[MUD-Dev] Thought Experiment: Permanent Monster Death

John Buehler johnbue at msn.com
Fri Dec 12 10:51:43 New Zealand Daylight Time 2003

Brent P. Newhall writes:

> After reading the massive -- and fascinating -- thread on
> entertainment, spawning, etc. in games, I had the following
> thought.  Would love to know what you all think.

>   What would a game look like, if monsters stayed dead?  E.g.,
>   monsters can only be added to the game if the admins explicitly
>   add them.

> Might this not create a game in which individual monsters are much
> more powerful -- thus requiring a lot of team co-operation to kill
> -- but less common?

> How might this affect the "levelling treadmill?"

It depends on the context leading up to monster 'death'.

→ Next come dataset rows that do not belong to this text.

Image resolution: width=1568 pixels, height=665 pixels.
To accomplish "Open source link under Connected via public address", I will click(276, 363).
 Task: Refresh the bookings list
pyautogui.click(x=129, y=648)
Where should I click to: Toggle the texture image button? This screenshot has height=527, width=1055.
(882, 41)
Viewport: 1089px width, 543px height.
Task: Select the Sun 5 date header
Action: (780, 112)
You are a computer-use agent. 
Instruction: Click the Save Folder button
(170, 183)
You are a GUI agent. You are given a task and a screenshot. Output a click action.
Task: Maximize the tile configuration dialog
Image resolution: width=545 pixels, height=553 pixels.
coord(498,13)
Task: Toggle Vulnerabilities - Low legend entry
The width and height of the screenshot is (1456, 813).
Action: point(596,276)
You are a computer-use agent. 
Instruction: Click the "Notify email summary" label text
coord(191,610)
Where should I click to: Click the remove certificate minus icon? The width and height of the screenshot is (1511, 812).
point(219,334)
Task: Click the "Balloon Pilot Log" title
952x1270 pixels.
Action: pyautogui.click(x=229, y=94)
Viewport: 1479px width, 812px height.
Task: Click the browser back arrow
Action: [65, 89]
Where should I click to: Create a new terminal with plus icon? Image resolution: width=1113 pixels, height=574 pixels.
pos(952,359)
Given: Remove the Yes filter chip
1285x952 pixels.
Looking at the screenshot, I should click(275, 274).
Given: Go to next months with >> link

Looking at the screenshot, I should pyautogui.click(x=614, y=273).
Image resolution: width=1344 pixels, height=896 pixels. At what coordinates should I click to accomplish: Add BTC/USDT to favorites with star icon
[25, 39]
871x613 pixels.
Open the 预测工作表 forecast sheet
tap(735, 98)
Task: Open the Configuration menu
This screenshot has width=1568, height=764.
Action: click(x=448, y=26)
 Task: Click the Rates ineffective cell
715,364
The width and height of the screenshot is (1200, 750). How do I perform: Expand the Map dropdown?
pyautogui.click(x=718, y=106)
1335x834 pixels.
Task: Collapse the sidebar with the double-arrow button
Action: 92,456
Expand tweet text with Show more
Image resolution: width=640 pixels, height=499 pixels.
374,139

My own preference has combat being non-lethal, which is why monsters
don't die.  Combat becomes focused on tactical advantage, not death.
So a troll gets beaten back, demoralized and then runs away.  A
dragon doesn't crush or burn its opponents.  It knocks them back in
bunches with head and leg bashes, sweeps its tail to knock down or
send flying a dozen opponents.  If flame were used, it could be used
comically, to just blacken a character from head to foot, while
still knocking them back or knocking them down.  All these
knock-backs could impair the abilities of the characters, eventually
making it pointless to attack any longer.

There can be 'destruction' of monsters that are the equivalent of
cannon fodder.  Non-lethal impact by quarter staff could shatter a
summoned creature.  Made of sticks, bones or other materials held
together only enough to carry out their own attacks.  The summoners
of such creatures are the true target of the player characters, and
they must be defeated and driven off.  Destroying the majority of
their summoned creatures might be enough.

Why drive them off?  Because they are guarding something that the
players want access to.  A water supply for a new town.  An old
library possibly having clues to new spells.  And so on.

In such a system, opponents could be named by the players so that
when they are again encountered, they can remember where they last
fought them.  (I just don't care for monsters that volunteer their
names to enemies.) The bigger monsters will tend to take more effort
to defeat, and some simply cannot be defeated.  They are 'managed'
while the remainder of the battle rages.